REVIEW: Touch, Pilot Episode
Rachel Abendroth reviews Kiefer Sutherland’s newest TV series ‘Touch’.
If you are anything like me, who mourned the loss of my hero Jack Bauer back in May 2010, you will have been waiting patiently for Keither Sutherland to star in another TV series. Well, the wait is over. You cannot help but have high expectations for his new series Touch.
Touch is a supernatural drama following the lives of Martin Bohm (Keither Sutherland) and his son Jake (David Mazouz). Martin is a widowed former journalist who now works as a baggage handler at JFK airport. Jake is an 11 year old boy who has never spoken a single word in his whole life. The only explanation given for Jake's silence is that the medical professionals suspect he is Autistic. However, Martin disputes this diagnosis and believes it is simply because Jake doesn't have anything to say. It is not until Martin's parenting skills are questioned that he realises his son's strange obsession with numbers has been his way of communicating with his father his whole life.
By following Jake's maps of numbers, Martin meets Professor Arthur Teller (played by the legendary Danny Glover) who is an expert on children who possess a special untaught knowledge of an ancient mathematical theory constructed by Fibonacci in 1202. The Fibonacci theory is a sequence of numbers that can be translated into the biological sphere, used to predict the number of leaves on a stem. However, Jake is not using his knowledge of Fibonacci to predict this biological construct. Instead, he is using the mathematical theory to predict the future.

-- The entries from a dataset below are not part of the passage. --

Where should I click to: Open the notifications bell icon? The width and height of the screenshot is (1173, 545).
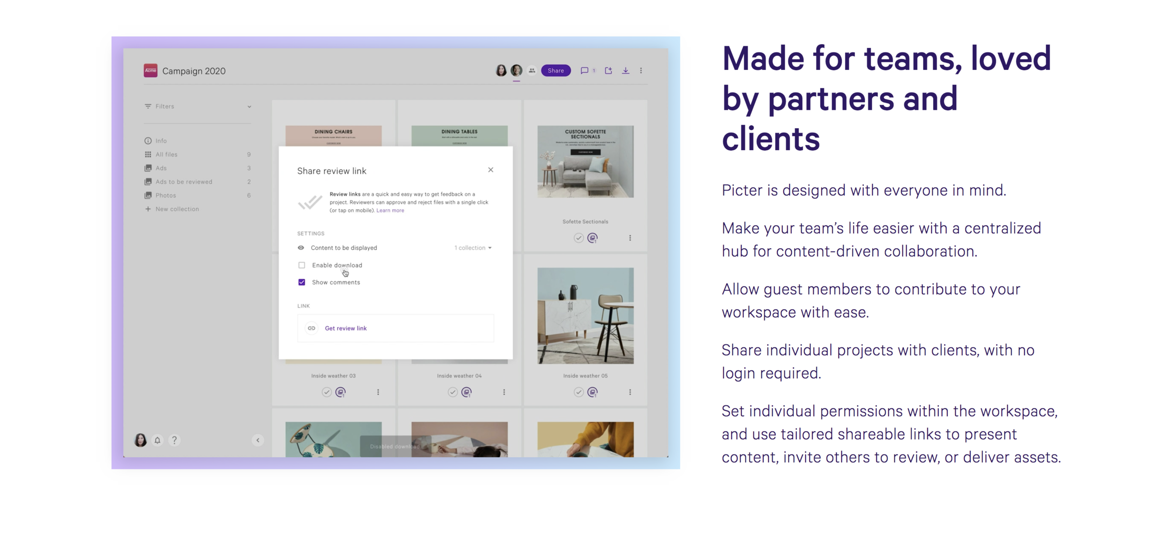coord(158,440)
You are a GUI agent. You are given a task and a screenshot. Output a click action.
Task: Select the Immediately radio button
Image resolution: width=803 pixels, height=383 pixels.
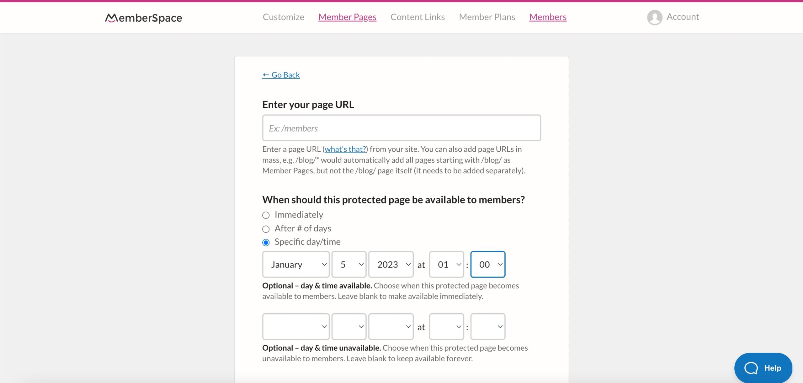tap(266, 215)
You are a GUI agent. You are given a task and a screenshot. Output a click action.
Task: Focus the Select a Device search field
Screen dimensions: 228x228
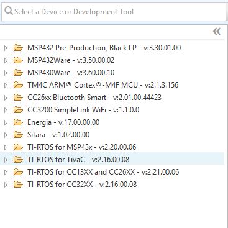(114, 12)
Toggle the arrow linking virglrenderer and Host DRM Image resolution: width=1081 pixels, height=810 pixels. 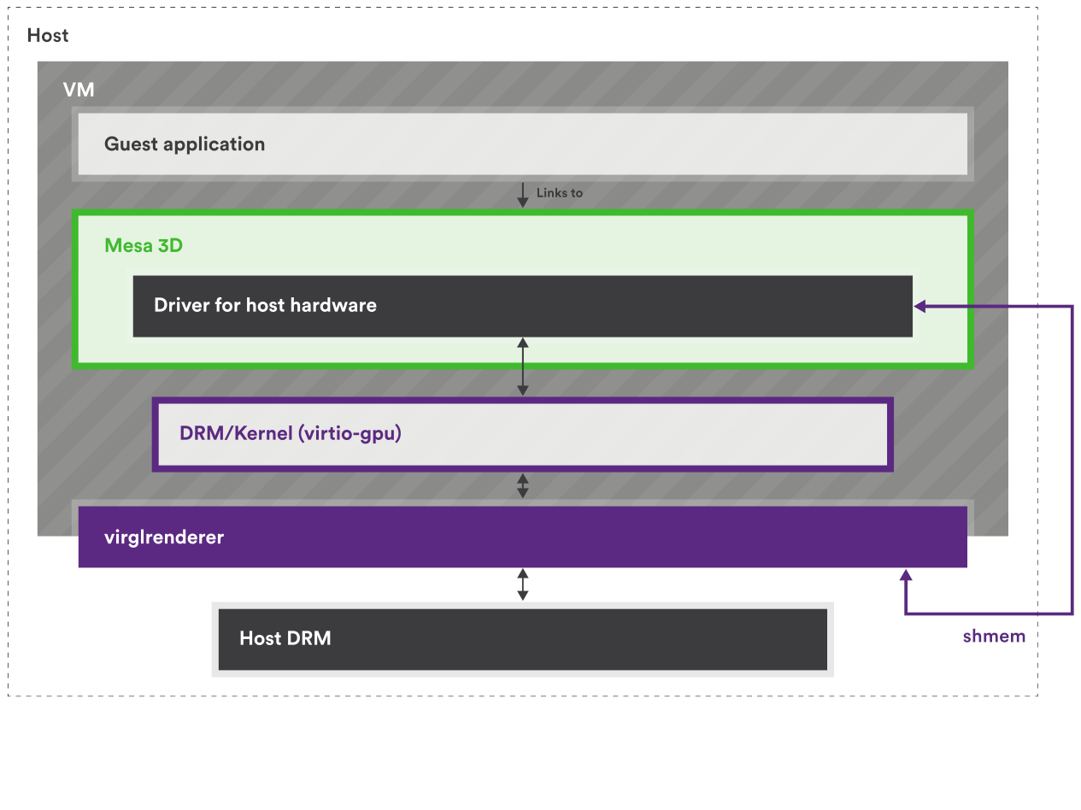pyautogui.click(x=522, y=584)
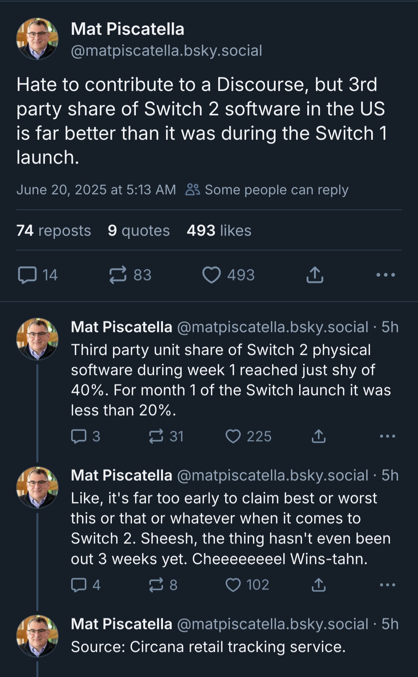
Task: Open options menu on the 225-like reply
Action: pos(387,436)
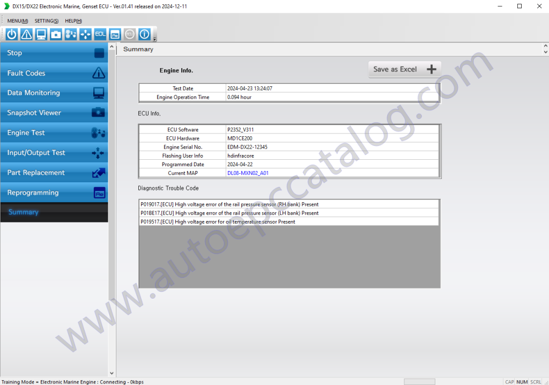Viewport: 549px width, 385px height.
Task: Select the Engine Test gears icon
Action: point(70,34)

Touch unearths a theory that many of us have never heard of. I very rarely enjoy these types of shows based upon theories that reach beyond the realms of reality. However, Touch offers another explanation for these predictions made by Jake, linking Fibonacci's mathematical theory with the theory that we are all intertwined with one another by an invisible thread. We are already predesigned to meet and influence those specific people in the world that we encounter throughout our lives. Everything in our lives happen for a reason that has already been decided for us and that fate is very much a realistic premise. Coincidences do not exist in this world, however destiny most definitely does.
The pilot episode is just the foundation for what I suspect will be a series that is as gripping as 24 was but without all the torturing, bloodshed, backstabbing, double-crossing agents or Chloe's occasional sarcastic comment. The only concern I have is that for those thousands of fans who were addicted to 24 are going to struggle to watch Keither Sutherland in a role where he is passive, emotional and struggling to cope rather than saving the world form evil terrorists.
This episode is just filling us with the information that will be needed for us to continue and follow the story throughout this series. I hope that I am right in my prediction that this series is going to be a huge success as the storyline premise is fascinating and the cast are amazing.
If my prediction is wrong I will be sorry I wasted time trying to get my head around Fibonacci theory, however knowledge of the theory is a great conversational starter if you want to blow people's minds at a dinner party.